| Selected passage |
┄┄┄┄┄┄

Pagination
Returning unbounded result sets from an API is a performance problem waiting to happen. Pagination is the standard solution, but implementing it consistently across all endpoints requires a shared request/response pattern. PaginatedRequest and PaginatedResponse provide that pattern.
PaginatedRequest
PaginatedRequest takes a page number and page size, and automatically calculates the Skip and Take values you need for your data query:
using MADE.Web;
var request = new PaginatedRequest(page: 2, pageSize: 25);
// request.Skip = 25
// request.Take = 25
PaginatedResponse
PaginatedResponse<T> wraps the result set with metadata about the current page and total available data:
using MADE.Web;
var response = new PaginatedResponse<Product>(
items: products,
page: 2,
pageSize: 25,
availableCount: 150);
// response.Page = 2
// response.PageSize = 25
// response.AvailableCount = 150
// response.TotalPages = 6
The TotalPages property is calculated automatically from AvailableCount and PageSize.
Using with EF Core
Pair with the Page extension from MADE.Data.EFCore for a complete pagination flow:
using MADE.Data.EFCore.Extensions;
using MADE.Web;
[HttpGet("products")]
public async Task<PaginatedResponse<ProductDto>> GetProducts(
[FromQuery] int page = 1,
[FromQuery] int pageSize = 25)
{
var totalCount = await dbContext.Products.CountAsync();
var items = await dbContext.Products
.OrderBy(p => p.Name)
.Page(page, pageSize)
.Select(p => new ProductDto(p.Id, p.Name, p.Price))
.ToListAsync();
return new PaginatedResponse<ProductDto>(items, page, pageSize, totalCount);
}
The response gives the client everything it needs to build pagination UI: the current items, which page they're on, and how many pages are available.

┄┄┄┄┄┄

| Input data |

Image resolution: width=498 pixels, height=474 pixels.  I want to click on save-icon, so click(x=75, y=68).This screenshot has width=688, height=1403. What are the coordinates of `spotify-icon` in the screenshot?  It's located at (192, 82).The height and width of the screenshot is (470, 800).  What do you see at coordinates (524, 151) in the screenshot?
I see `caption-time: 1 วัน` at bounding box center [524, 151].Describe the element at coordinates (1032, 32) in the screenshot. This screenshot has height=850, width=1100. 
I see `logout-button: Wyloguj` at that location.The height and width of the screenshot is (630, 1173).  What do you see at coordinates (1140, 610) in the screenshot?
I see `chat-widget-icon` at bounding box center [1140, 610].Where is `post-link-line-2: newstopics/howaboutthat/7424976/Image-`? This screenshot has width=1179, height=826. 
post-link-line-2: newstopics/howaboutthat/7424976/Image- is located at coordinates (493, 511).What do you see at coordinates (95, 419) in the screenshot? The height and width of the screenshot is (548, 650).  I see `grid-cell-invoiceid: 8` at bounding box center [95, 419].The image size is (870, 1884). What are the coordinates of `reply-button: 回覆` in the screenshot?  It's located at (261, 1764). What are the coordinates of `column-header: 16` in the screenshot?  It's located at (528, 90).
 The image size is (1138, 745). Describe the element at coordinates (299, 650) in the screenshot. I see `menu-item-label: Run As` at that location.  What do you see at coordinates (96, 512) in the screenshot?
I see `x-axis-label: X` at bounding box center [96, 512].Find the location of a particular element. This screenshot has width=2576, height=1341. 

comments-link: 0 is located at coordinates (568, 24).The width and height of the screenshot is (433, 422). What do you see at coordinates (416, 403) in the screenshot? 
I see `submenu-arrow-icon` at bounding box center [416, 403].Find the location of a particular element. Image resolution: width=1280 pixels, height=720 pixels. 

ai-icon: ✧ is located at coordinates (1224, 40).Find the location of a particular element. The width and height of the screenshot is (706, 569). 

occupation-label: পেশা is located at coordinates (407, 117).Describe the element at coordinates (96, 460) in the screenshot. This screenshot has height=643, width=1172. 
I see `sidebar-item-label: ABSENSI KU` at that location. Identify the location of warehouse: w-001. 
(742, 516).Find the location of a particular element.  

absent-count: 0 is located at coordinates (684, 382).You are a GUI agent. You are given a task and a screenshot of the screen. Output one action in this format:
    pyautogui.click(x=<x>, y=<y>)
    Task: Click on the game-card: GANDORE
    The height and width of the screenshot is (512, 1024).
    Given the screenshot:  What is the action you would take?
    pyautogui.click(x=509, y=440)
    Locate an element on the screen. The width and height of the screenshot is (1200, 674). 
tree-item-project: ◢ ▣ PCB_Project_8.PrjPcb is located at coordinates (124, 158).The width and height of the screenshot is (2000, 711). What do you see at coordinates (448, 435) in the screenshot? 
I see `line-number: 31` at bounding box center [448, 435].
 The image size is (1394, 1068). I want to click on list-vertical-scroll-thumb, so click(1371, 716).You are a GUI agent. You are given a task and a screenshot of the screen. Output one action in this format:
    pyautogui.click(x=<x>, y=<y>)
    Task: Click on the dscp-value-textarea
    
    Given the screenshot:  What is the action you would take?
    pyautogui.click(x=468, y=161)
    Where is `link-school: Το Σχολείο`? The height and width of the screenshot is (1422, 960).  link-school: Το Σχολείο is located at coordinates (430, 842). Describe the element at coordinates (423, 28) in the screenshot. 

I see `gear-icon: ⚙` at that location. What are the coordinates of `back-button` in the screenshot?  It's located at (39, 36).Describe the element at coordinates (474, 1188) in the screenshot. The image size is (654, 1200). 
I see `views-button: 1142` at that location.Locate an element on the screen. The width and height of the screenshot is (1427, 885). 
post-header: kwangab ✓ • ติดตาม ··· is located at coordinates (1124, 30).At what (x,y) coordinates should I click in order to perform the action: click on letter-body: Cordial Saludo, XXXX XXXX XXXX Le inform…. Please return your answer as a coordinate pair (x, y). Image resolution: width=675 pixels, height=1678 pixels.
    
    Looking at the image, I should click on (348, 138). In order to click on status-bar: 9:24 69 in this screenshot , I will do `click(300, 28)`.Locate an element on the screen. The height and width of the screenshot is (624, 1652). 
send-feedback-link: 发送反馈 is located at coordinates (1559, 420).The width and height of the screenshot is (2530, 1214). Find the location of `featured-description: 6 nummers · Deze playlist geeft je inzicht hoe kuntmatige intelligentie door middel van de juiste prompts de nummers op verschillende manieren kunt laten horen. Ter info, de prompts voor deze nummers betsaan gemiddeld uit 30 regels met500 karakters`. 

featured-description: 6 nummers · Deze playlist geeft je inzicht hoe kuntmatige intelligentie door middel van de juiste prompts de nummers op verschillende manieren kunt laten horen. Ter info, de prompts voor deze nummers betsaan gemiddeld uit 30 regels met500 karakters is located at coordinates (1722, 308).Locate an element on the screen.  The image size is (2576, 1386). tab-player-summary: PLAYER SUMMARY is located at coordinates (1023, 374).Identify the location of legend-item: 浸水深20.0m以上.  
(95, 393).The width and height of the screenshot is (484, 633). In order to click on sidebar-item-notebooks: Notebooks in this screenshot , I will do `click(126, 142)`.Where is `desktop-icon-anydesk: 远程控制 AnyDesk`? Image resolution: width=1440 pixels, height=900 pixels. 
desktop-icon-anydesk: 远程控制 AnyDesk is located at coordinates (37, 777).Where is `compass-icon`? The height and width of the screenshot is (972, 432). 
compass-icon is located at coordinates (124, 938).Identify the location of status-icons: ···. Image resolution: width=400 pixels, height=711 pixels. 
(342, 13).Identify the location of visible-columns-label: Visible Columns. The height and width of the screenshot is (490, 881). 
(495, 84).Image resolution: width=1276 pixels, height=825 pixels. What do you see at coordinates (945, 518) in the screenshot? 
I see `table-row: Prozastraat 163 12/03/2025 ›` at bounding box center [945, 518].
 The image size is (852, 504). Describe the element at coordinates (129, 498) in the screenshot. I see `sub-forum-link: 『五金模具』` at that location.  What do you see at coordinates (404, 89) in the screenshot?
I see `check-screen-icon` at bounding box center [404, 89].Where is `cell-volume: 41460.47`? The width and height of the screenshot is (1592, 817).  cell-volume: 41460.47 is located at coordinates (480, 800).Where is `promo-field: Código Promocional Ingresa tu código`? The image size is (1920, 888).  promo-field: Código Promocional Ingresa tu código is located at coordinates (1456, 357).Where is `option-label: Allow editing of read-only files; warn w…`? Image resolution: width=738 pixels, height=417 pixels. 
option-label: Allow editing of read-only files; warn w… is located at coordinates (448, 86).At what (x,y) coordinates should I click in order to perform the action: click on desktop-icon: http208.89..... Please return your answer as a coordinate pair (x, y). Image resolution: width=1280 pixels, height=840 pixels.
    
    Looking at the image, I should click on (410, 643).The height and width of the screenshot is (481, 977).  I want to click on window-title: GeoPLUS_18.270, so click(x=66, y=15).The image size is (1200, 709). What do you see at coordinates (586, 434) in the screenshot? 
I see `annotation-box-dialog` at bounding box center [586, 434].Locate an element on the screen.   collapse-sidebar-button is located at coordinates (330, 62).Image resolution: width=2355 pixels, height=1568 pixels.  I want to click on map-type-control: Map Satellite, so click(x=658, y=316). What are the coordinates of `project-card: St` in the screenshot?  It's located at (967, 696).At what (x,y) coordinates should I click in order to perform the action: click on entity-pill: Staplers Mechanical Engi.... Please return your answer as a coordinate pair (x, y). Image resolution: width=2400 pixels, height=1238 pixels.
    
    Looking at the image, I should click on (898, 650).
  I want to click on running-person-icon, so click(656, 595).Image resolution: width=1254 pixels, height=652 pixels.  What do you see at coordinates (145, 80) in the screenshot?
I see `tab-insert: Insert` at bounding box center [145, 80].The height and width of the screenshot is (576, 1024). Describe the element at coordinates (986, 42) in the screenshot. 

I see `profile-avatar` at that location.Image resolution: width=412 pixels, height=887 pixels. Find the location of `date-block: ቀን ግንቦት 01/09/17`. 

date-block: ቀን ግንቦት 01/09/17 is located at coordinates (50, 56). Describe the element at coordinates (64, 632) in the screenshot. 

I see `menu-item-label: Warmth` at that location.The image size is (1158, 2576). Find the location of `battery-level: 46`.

┄┄┄┄┄┄

| Work order |
Update the pagination text from "Using with EF" through "ProductDto(p.Id, p.Name, p.Price))", writing "appDbContext" in place of "dbContext".

| Solution for this exercise |
Using with EF Core
Pair with the Page extension from MADE.Data.EFCore for a complete pagination flow:
using MADE.Data.EFCore.Extensions;
using MADE.Web;
[HttpGet("products")]
public async Task<PaginatedResponse<ProductDto>> GetProducts(
[FromQuery] int page = 1,
[FromQuery] int pageSize = 25)
{
var totalCount = await appDbContext.Products.CountAsync();
var items = await appDbContext.Products
.OrderBy(p => p.Name)
.Page(page, pageSize)
.Select(p => new ProductDto(p.Id, p.Name, p.Price))